### EXERCISE PROMPT
In your answer, transcribe all of the data exactly.

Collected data
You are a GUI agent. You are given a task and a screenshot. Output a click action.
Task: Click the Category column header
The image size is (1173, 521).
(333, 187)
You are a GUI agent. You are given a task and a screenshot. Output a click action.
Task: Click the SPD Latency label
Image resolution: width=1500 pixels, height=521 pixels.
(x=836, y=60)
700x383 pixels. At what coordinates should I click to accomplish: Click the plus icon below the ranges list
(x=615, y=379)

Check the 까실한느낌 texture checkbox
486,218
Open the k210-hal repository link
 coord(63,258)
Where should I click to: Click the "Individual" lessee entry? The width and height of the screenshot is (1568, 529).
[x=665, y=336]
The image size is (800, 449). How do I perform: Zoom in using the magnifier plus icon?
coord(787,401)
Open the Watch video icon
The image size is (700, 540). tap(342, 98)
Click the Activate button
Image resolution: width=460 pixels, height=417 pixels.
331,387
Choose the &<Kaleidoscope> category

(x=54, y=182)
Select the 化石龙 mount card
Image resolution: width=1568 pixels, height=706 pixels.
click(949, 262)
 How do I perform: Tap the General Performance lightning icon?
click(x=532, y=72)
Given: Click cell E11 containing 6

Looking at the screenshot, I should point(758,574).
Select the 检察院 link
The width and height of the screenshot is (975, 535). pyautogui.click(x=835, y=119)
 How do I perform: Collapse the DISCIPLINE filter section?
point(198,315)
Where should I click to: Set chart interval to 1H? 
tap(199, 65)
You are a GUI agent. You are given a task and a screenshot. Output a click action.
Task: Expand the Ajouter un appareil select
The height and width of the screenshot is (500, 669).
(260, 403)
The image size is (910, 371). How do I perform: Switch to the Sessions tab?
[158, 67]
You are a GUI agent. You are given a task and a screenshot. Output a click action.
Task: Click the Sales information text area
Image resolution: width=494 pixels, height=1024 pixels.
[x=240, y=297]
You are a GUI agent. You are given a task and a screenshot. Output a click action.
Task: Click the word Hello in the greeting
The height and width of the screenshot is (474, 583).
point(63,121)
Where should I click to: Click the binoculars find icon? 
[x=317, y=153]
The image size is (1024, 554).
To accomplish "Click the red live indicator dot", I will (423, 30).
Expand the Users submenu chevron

### WRITTEN RESPONSE
You are a GUI agent. You are given a task and a screenshot. Output a click action.
Task: Click the Category column header
The image size is (1173, 521).
(333, 187)
You are a GUI agent. You are given a task and a screenshot. Output a click action.
Task: Click the SPD Latency label
Image resolution: width=1500 pixels, height=521 pixels.
(x=836, y=60)
700x383 pixels. At what coordinates should I click to accomplish: Click the plus icon below the ranges list
(x=615, y=379)

Check the 까실한느낌 texture checkbox
486,218
Open the k210-hal repository link
 coord(63,258)
Where should I click to: Click the "Individual" lessee entry? The width and height of the screenshot is (1568, 529).
[x=665, y=336]
The image size is (800, 449). How do I perform: Zoom in using the magnifier plus icon?
coord(787,401)
Open the Watch video icon
The image size is (700, 540). tap(342, 98)
Click the Activate button
Image resolution: width=460 pixels, height=417 pixels.
331,387
Choose the &<Kaleidoscope> category

(x=54, y=182)
Select the 化石龙 mount card
Image resolution: width=1568 pixels, height=706 pixels.
click(949, 262)
 How do I perform: Tap the General Performance lightning icon?
click(x=532, y=72)
Given: Click cell E11 containing 6

Looking at the screenshot, I should point(758,574).
Select the 检察院 link
The width and height of the screenshot is (975, 535). pyautogui.click(x=835, y=119)
 How do I perform: Collapse the DISCIPLINE filter section?
point(198,315)
Where should I click to: Set chart interval to 1H? 
tap(199, 65)
You are a GUI agent. You are given a task and a screenshot. Output a click action.
Task: Expand the Ajouter un appareil select
The height and width of the screenshot is (500, 669).
(260, 403)
The image size is (910, 371). How do I perform: Switch to the Sessions tab?
[158, 67]
You are a GUI agent. You are given a task and a screenshot. Output a click action.
Task: Click the Sales information text area
Image resolution: width=494 pixels, height=1024 pixels.
[x=240, y=297]
You are a GUI agent. You are given a task and a screenshot. Output a click action.
Task: Click the word Hello in the greeting
The height and width of the screenshot is (474, 583).
point(63,121)
Where should I click to: Click the binoculars find icon? 
[x=317, y=153]
The image size is (1024, 554).
To accomplish "Click the red live indicator dot", I will (423, 30).
Expand the Users submenu chevron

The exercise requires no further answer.